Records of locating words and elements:
------------------------------------------------
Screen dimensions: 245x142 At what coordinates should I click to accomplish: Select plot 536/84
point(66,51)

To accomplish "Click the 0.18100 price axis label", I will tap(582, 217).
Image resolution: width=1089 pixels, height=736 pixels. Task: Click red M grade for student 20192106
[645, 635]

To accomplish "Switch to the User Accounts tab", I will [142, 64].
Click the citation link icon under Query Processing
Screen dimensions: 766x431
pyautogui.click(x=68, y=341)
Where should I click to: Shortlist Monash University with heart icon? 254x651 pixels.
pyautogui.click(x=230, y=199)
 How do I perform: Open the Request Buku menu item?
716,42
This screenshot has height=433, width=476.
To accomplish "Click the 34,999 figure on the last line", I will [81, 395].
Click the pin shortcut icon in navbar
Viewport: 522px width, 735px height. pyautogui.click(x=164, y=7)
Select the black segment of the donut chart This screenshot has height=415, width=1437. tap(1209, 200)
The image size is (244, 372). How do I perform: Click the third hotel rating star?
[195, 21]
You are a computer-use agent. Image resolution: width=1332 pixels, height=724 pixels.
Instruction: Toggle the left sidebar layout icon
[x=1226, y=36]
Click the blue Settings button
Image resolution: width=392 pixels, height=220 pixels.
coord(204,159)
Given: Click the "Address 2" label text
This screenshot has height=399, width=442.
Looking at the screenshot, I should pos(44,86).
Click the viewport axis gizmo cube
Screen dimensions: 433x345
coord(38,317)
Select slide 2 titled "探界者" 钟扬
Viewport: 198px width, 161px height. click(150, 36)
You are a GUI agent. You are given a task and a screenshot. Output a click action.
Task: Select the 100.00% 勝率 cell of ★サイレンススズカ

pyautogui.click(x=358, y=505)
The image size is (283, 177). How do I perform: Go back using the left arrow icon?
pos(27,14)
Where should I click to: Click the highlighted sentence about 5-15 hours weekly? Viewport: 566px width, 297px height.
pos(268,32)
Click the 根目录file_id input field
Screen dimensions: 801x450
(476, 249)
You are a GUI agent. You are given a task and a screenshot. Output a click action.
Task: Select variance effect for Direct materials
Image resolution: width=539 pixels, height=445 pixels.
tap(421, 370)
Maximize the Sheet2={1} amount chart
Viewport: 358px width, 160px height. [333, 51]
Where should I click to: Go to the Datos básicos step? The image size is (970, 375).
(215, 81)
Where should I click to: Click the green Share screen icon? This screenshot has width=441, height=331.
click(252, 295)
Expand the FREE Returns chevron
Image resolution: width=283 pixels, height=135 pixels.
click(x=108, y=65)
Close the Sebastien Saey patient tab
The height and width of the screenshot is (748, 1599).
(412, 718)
------------------------------------------------
▸ Exercise brief
Rewrite the part of the records that opens with the line containing "Close the Sebastien Saey patient tab" and closes with the end of the records, keeping every line, requests included. Shift each coordinate in the answers by adding 96.

▸ Response to this exercise
Close the Sebastien Saey patient tab
The height and width of the screenshot is (748, 1599).
(508, 814)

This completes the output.